Collected data:
■ ■ ■

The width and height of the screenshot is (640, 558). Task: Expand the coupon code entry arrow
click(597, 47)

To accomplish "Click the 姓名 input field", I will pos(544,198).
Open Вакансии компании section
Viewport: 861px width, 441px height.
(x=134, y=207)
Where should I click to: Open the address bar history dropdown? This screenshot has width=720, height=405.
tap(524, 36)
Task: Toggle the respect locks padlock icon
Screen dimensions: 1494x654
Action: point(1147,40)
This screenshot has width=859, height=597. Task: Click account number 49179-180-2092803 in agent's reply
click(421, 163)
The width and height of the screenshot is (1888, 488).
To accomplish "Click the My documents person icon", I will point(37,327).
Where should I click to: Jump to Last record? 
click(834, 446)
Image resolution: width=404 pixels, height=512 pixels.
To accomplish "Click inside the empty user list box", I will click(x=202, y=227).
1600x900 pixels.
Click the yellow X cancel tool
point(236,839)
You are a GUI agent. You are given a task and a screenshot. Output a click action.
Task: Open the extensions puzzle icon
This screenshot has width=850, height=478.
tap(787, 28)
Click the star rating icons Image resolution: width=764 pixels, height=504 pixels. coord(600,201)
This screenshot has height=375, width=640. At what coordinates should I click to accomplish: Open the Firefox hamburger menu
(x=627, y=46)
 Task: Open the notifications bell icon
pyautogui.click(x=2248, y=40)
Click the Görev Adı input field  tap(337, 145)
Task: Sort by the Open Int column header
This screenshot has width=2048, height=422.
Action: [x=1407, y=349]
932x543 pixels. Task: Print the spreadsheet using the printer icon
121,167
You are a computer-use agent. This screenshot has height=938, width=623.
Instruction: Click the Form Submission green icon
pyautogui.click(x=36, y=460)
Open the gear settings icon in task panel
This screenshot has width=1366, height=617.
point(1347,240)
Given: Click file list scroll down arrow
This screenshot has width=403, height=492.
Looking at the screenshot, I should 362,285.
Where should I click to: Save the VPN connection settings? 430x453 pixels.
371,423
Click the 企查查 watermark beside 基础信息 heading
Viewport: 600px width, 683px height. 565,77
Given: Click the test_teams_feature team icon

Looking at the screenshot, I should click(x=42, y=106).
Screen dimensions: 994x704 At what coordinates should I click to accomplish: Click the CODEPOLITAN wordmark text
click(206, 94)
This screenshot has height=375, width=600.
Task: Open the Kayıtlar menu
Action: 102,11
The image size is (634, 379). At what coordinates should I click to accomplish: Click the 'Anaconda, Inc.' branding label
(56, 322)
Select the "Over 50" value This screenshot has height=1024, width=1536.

■ ■ ■

◆ WHAT YOU NEED TO DO
Copy every line in the data above that has the string "will" in it.

◆ EXPECTED ANSWER
To accomplish "Click the 姓名 input field", I will pos(544,198).
To accomplish "Click the My documents person icon", I will point(37,327).
To accomplish "Click inside the empty user list box", I will click(x=202, y=227).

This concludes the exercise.